Zum anderen droht auch bei Zugrundelegung der hier vertretenen Auffassung nicht etwa - wie der Kläger meint - eine „weltumspannende Allzuständigkeit“ des Beklagten für jeden in Rheinland-Pfalz abrufbaren Spendenaufruf im Internet."


Anmerkung von RA Dr. Bahr:
Die Entscheidung des OVG Koblenz ist eine der wenigen Entscheidungen zum innerstaatlichen Kollisionsrecht in Deutschland.

Mag der Beschluss für die öffentliche Verwaltung auch ordentlich praktikabel sein, juristisch überzeugend ist er keineswegs.

Denkt man nämlich die Argumentation des OVG zu Ende, hieße dies nichts anderes, als dass für sämtliche Internet-Angebote 16 unterschiedliche Landesordnungen gelten, an die sich ein Betreiber halten müsste.

Einen spezifischen Bezug der Online-Seiten zum Bundesland Rheinland-Pfalz hat das Gericht nicht dargelegt. Dies wäre aber Voraussetzung gewesen, damit das rheinland-pfälzische Landesrecht Anwendung findet.

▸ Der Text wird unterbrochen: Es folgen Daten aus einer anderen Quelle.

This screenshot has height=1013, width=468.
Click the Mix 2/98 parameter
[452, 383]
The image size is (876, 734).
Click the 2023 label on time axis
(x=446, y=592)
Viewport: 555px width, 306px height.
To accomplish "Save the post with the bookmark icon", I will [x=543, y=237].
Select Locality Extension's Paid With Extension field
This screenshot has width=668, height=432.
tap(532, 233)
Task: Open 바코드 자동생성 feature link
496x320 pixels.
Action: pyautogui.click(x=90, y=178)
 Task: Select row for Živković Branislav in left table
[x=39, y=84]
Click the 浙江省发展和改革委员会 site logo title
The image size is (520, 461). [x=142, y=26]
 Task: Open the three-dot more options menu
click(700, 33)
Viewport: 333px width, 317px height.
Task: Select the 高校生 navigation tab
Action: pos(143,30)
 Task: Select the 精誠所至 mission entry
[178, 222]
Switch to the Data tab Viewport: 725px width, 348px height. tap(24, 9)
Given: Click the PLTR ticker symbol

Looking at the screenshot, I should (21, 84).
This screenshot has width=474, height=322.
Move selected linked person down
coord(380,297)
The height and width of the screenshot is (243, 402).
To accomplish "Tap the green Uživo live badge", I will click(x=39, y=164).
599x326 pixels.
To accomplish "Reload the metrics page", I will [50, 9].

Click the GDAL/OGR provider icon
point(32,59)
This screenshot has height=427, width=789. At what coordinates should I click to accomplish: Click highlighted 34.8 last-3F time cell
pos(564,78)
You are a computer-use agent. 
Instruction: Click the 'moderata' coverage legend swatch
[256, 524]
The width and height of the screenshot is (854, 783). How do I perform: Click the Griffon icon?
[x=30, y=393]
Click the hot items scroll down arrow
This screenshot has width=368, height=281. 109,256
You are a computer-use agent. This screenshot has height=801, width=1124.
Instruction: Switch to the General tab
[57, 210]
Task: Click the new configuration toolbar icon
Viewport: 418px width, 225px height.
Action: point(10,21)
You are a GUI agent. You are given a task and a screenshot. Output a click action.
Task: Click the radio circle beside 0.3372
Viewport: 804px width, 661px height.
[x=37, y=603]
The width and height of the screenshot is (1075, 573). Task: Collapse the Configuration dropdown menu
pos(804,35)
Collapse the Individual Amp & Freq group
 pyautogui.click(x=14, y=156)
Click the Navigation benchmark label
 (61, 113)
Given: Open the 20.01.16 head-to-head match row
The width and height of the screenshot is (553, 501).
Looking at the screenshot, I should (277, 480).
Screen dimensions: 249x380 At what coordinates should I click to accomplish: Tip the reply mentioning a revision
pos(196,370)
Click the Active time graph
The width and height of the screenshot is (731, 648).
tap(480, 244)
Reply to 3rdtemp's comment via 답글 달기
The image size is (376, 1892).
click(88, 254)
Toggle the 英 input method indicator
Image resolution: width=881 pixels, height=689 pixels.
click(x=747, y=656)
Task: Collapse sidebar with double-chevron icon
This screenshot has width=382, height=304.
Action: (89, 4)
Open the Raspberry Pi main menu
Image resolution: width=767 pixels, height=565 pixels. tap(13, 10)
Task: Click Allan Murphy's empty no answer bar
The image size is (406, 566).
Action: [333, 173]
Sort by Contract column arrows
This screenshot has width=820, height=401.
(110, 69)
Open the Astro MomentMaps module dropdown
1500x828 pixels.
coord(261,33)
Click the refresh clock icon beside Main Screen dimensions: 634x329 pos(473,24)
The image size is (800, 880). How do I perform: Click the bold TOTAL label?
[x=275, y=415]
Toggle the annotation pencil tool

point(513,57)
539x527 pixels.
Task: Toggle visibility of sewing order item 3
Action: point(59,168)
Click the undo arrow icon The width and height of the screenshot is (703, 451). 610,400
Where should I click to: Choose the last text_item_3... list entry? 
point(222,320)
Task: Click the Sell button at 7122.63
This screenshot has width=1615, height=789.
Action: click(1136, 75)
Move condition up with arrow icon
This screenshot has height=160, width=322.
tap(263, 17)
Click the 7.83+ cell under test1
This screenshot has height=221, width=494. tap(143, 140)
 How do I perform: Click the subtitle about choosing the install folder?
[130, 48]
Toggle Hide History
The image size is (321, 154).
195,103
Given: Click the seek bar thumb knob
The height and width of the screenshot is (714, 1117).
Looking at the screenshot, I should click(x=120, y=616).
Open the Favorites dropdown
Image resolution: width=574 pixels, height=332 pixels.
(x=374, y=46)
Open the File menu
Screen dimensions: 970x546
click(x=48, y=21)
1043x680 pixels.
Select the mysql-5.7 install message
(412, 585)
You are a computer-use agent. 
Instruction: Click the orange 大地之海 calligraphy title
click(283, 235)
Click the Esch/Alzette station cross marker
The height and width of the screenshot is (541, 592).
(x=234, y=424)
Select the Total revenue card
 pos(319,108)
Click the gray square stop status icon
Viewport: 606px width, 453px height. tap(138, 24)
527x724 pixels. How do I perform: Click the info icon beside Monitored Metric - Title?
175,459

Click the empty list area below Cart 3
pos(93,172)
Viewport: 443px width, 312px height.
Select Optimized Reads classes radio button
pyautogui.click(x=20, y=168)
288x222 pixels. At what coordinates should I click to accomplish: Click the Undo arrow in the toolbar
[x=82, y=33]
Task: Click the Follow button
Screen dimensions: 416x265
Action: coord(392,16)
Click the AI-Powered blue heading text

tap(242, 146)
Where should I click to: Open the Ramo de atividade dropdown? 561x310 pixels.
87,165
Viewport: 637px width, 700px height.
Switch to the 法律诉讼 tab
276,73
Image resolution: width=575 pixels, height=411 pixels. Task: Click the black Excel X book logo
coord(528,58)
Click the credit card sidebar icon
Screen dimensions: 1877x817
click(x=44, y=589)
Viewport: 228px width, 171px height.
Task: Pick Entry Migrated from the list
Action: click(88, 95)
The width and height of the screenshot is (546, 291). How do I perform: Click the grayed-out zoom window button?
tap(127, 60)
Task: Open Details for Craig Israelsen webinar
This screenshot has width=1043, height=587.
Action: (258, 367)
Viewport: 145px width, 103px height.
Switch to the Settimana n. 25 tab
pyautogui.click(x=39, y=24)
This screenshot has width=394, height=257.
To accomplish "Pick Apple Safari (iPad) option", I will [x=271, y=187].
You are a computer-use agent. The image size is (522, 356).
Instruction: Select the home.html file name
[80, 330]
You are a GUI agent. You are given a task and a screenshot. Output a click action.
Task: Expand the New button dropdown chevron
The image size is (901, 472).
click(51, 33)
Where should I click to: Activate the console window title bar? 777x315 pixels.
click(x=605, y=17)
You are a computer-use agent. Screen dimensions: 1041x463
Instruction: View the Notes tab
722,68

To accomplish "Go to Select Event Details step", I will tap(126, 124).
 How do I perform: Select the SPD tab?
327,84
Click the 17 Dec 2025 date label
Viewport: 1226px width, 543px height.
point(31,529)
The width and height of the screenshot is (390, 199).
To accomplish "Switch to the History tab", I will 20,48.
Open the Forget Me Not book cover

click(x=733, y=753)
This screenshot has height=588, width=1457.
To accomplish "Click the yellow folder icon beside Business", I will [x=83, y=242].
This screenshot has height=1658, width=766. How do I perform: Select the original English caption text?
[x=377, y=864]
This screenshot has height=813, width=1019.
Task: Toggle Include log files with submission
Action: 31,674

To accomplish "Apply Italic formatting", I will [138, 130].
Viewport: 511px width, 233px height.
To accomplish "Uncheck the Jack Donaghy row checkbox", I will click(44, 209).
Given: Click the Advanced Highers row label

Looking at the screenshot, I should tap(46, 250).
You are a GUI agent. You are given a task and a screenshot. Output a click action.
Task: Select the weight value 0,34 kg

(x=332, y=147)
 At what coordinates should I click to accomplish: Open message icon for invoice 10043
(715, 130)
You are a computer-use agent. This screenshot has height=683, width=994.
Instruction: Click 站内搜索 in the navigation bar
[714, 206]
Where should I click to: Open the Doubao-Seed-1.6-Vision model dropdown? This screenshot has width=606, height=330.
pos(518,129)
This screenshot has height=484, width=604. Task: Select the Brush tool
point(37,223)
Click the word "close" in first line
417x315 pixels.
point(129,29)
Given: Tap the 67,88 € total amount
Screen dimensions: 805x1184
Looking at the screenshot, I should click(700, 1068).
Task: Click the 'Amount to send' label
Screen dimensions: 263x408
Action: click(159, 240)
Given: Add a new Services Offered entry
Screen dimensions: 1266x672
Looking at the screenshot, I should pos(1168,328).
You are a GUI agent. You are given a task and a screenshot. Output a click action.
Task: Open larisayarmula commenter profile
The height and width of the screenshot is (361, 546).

Kritik verdient insbesondere die gerichtliche Äußerung, dass durch die "geschickte Wahl der Niederlassung" sich der einzelne Betroffene nicht der behördlichen Verantwortung entziehen dürfe. Das Grundgesetz sieht ausdrücklich den föderalistischen Staatsaufbau und die Freizügigkeit im gesamten Bundesgebiet vor. Aus diesem Umstand nun etwas Nachteiliges für den Betroffenen ableiten zu wollen, ist - gelinde gesagt - abwegig.